Retrieval of Rugged Mountainous Areas Land Surface Temperature From High-Spatial-Resolution Thermal Infrared Remote Sensing Data

Mountainous land surface temperature (MLST) is one of the key surface feature parameters in studying mountainous climate change. However, for the high-spatial-resolution thermal infrared (TIR) remote sensing images, the current land surface temperature (LST) retrieval algorithms were developed without enough accounting for terrain geometry and adjacent effect, which is not suitable for retrieving LST over rugged mountainous surfaces.
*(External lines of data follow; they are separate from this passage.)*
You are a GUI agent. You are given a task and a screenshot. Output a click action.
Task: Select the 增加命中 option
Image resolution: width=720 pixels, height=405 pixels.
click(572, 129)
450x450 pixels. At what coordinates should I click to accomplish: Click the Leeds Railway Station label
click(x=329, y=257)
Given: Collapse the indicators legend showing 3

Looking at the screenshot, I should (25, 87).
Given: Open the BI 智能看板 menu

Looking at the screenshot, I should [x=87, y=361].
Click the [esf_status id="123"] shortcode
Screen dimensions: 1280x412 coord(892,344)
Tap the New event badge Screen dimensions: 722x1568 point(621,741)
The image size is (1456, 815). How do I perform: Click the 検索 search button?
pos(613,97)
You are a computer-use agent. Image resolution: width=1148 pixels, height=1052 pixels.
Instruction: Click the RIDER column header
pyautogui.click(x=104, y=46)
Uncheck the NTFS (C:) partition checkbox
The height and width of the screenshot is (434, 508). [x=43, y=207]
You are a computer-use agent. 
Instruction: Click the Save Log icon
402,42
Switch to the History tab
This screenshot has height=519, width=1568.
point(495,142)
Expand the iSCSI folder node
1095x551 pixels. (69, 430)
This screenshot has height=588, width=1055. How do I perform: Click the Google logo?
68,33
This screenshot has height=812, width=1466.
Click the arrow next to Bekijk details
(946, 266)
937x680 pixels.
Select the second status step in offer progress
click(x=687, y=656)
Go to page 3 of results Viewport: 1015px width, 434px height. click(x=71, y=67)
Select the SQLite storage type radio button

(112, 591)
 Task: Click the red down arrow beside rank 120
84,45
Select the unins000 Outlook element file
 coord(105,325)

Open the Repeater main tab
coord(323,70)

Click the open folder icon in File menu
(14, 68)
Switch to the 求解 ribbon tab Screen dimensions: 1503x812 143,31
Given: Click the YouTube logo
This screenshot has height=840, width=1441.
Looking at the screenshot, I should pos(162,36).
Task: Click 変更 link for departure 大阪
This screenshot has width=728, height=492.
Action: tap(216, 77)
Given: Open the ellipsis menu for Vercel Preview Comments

To overcome this problem, a new method was developed to estimate the small-scale self-heating parameter (SSP) of mountainous pixels to quantify the proportion of internal thermal radiation intercepted, and the mountainous canopy effective land surface emissivity (MLSE) was defined and modeled based on SSP. A novel mountainous canopy multiple scattering TIR radiative transfer (MMS-TIR-RT) model based on SSP and sky-view factor (SVF) was developed to eliminate thermal radiance contribution from inside/adjacent pixels and the atmosphere and to restore the thermal radiation characteristics of pixels themselves. Based on this model, a new framework of mountainous single-channel (MSC) algorithm was developed for MLST retrieval from TIR data of Landsat-9 TIRS-2 sensor. In accordance with simulated data analysis, SSP, SVF, atmospheric water vapor content (WVC), land surface emissivity (LSE) of target pixel, and mean LST and LSE of the proximity pixels are the main influence factors on the magnitude of the topographic effect and adjacent effect (T-A effect). Among them, SSP plays a decisive role in the mountainous canopy effective emissivity when the emissivity of the original material is low. The retrieval LST differences (delta LST) between the MSC algorithm and conventional single-channel (SC) algorithm (without considering the T-A effect) from Landsat-9 TIR images are related to SSP and SVF. The results showed that the inversion of LST can be overestimated by up to 4.5 K without considering the T-A effect correction in the rugged mountainous areas. Comparing brightness temperature (BT) at the top of atmosphere (TOA) simulated by the discrete anisotropic radiative transfer (DART) model and TOA BT from radiance of TIRS-2 band 10, there are good consistencies between the spatial distributions at the three subregions, with the root-mean-squared error (RMSE) less than 0.62 K. The findings demonstrated the need for T-A effect to be considered in the retrieval of high-precision MLST.